Le carnet froid et incontestable de Jonas Vingegaard dans le Giro
C'est comme si Vingegaard n'avait pas gagné le Giro et avait réalisé un plan
La première semaine du Giro d'Italia se termine selon un schéma précisément façonné par Jonas Vingegaard, qui a commencé à soumettre l'avenir de la course rose à son strict caprice et à son intérêt particulier.
Il ne pouvait en être autrement pour le cycliste avec la plus grande affiche sur la ligne de départ, une condition qu'il confirme jour après jour, se montrant le plus fort aussi bien dans les montées que dans les descentes.
Le plus probable est qu'il courra également comme le meilleur lors du contre-la-montre imminent pour terminer une course qui semble destinée à se décider avant même d'affronter la grande montagne.
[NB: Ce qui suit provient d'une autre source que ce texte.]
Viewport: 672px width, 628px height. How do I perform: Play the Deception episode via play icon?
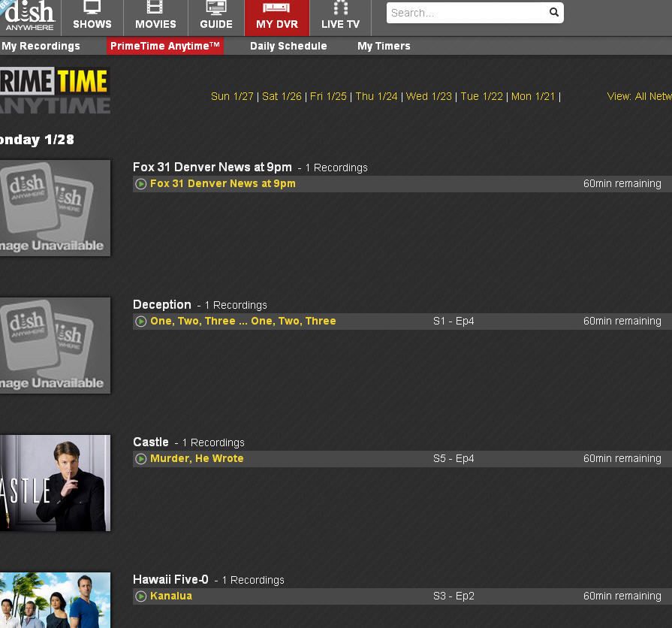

Dans ce scénario, seul Félix Gall reste à distance de sécurité, tandis que le reste des concurrents est suffisamment éloigné pour penser que seul un malheur pourrait retirer la victoire des mains du coureur danois.
Vingegaard concourt d'une manière nettement méthodique et disciplinée, trahissant d'une certaine manière cet esprit de spectacle qui est exigé aujourd'hui des grandes stars pour, en retour, être beaucoup plus efficaces et axées sur les résultats.
Cette attitude répond à une réalité incontournable : le grand tour du coureur Visma dure cette année six semaines et non trois, puisqu'à la fin du Giro d'Italia il doit immédiatement concentrer sa préparation sur le Tour de France.
Par conséquent, toute usure superflue sur les routes italiennes sera ignorée pour tenter de débarquer en France dans les meilleures conditions possibles.
Sa première semaine s'est terminée par deux victoires d'étapes et un leadership virtuel ou officieux qui n'était pas réel, étant donné que le maillot rose retombe actuellement sur le dos du Portugais Alfonso Eulálio.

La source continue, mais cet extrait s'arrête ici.